Founded in 1989 as a business intelligence software firm, the company rebranded to Strategy in early 2025 after making Bitcoin its primary treasury asset. The initial corporate purchases began in 2020. Strategy has financed many of its Bitcoin acquisitions through convertible notes and a series of preferred-stock offerings, including a class marketed as Strike (STRK).
As of June 2026, Strategy holds roughly 843,000 BTC, making it the largest public-company Bitcoin treasury. The firm reports significant unrealized losses versus its average purchase price of about $75,653 per Bitcoin and recorded a net loss of $12.54 billion in the first quarter of 2026, driven mainly by mark-to-market declines in Bitcoin value.

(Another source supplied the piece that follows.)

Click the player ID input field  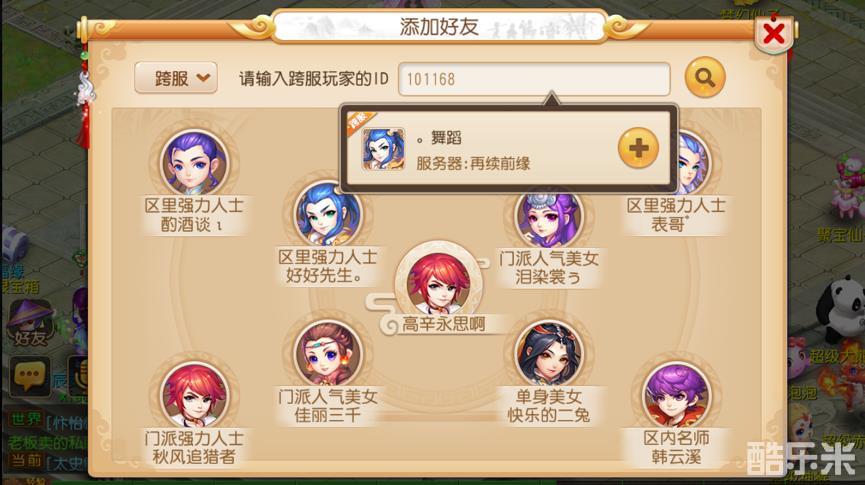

Investors and analysts have pointed to risks in the company’s funding model, which relies on short-term convertible debt and preferred securities to raise cash for further Bitcoin purchases. Strategy’s market capitalization relative to its net asset value by Bitcoin, known as mNAV, reached above 3x in late 2024 and fell below 1x as Bitcoin prices declined, coinciding with a large pullback in the company’s share price.

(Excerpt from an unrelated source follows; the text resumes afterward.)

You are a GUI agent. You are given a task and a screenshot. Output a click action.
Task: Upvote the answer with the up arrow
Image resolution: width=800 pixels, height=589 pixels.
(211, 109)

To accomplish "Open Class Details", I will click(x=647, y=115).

To add liquidity, Strategy established a USD cash reserve in December 2025, initially funded with $1.44 billion and later increased. In May 2026 the company used about 61% of that reserve to repurchase $1.5 billion of convertible notes, leaving roughly $871 million allocated to service dividends and debt.

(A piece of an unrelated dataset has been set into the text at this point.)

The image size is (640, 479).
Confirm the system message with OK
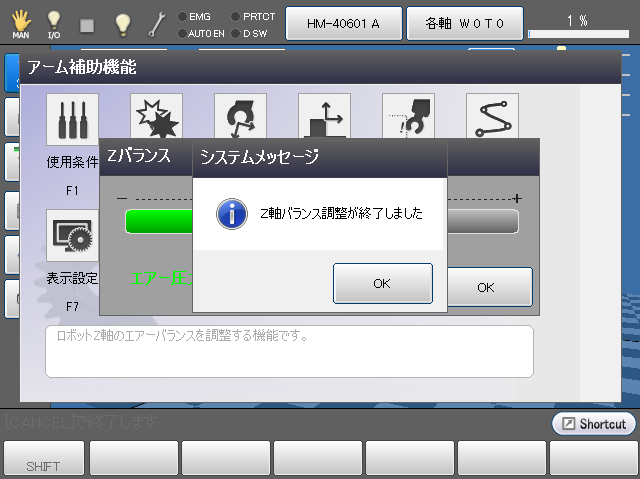382,283
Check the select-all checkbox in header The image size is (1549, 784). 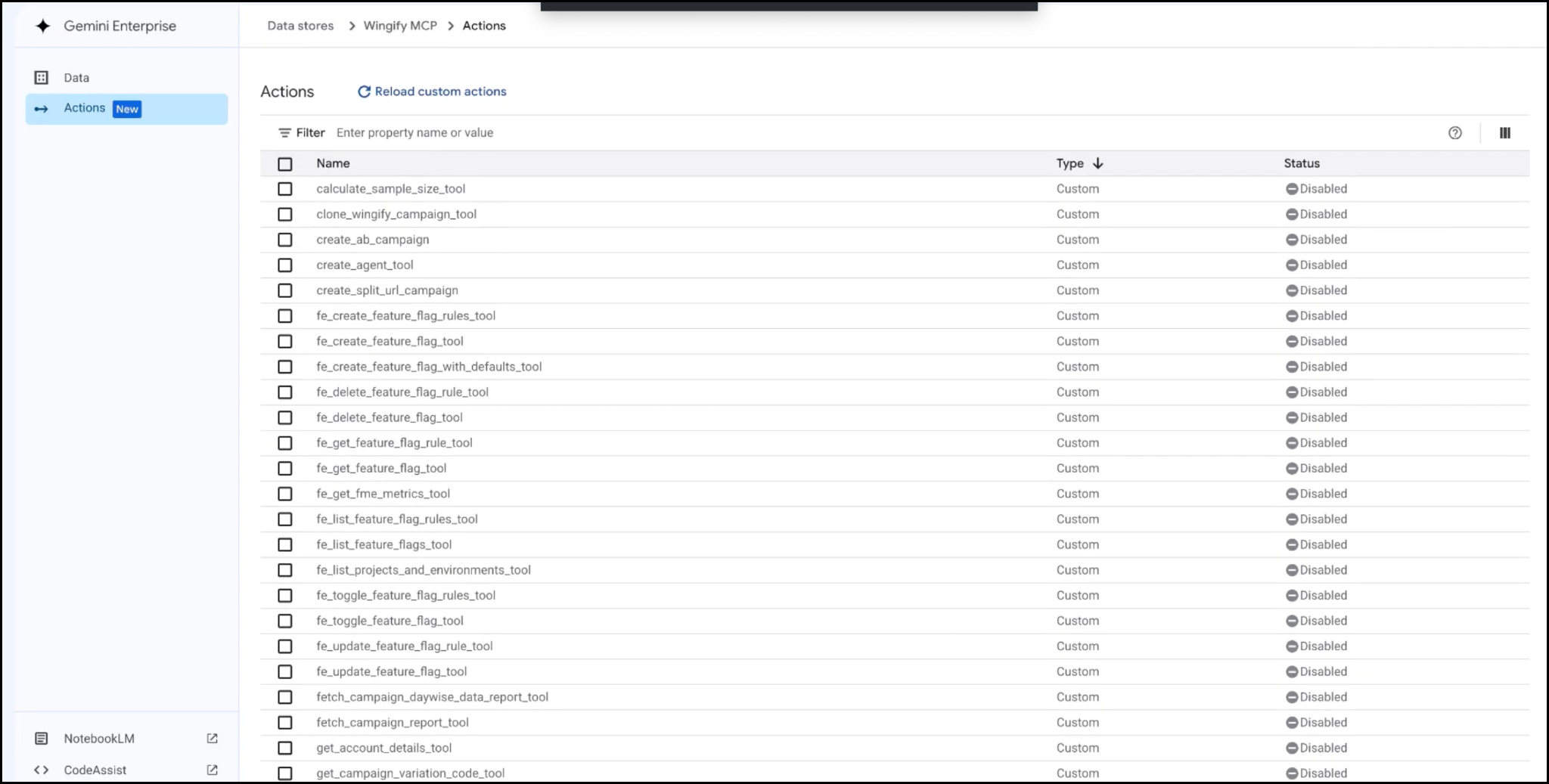[x=285, y=164]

On a first-quarter 2026 earnings call, CEO Phong Le told investors, “We will sell Bitcoin when it’s advantageous to the company.” Co-founder and chair Michael Saylor has said the firm aims to “never be a net seller” while acknowledging occasional sales could support market functioning or meet corporate needs.
On June 29, 2026, Strategy’s board approved a Digital Credit Capital Framework and a related BTC Monetization Program authorizing up to $1.25 billion of Bitcoin sales to replenish cash reserves, support preferred-stock distributions, repurchase securities or strengthen its Digital Credit business. In a filing, CFO Andrew Kang described the program as giving Strategy flexibility to use part of its BTC reserve to fund dividend payments, interest expense, accretive repurchases and to support Digital Credit operations when monetization is more advantageous than issuing common equity.
Company executives say they plan to continue acquiring Bitcoin while using occasional sales or monetization to manage liquidity and obligations. Critics have raised concerns about Bitcoin volatility and the structural risk that prolonged trading of debt or preferred securities below par could pressure the firm to issue equity or sell Bitcoin to meet obligations. Management has pointed to its cash buffers and revised policies as measures intended to reduce the likelihood of forced sales.